Stored records:
□ □ □ □ □ □ □

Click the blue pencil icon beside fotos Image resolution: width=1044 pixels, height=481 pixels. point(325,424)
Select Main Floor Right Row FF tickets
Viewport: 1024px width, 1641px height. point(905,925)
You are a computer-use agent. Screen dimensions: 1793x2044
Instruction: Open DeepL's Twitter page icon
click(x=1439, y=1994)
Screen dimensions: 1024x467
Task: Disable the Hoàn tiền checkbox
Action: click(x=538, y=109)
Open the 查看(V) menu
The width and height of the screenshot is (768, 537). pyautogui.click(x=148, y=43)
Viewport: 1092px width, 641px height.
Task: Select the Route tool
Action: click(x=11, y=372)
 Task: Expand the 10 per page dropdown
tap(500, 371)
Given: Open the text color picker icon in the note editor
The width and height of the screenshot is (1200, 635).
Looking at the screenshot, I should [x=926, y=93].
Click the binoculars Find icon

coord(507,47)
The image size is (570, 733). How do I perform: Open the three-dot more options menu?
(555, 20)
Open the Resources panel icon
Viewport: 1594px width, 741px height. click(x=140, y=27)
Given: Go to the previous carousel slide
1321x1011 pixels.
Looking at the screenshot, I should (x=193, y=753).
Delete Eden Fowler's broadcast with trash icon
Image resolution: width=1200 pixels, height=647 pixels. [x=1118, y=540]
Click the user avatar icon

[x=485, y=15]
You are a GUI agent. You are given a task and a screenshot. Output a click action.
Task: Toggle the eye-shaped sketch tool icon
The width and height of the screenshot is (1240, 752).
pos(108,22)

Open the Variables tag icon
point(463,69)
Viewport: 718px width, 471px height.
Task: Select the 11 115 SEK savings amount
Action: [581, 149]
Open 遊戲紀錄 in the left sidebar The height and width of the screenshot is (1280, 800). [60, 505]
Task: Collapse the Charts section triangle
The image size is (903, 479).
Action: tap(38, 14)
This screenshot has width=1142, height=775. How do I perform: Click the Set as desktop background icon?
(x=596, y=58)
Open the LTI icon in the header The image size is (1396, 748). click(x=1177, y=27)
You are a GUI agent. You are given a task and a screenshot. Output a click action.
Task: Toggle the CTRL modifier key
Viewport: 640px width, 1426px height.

□ □ □ □ □ □ □

● **TASK INSTRUCTIONS**
Find "Toggle" in the preceding records. Copy each line that holds it.

● **SOLUTION FOR THIS PROBLEM**
Task: Toggle the eye-shaped sketch tool icon
Task: Toggle the CTRL modifier key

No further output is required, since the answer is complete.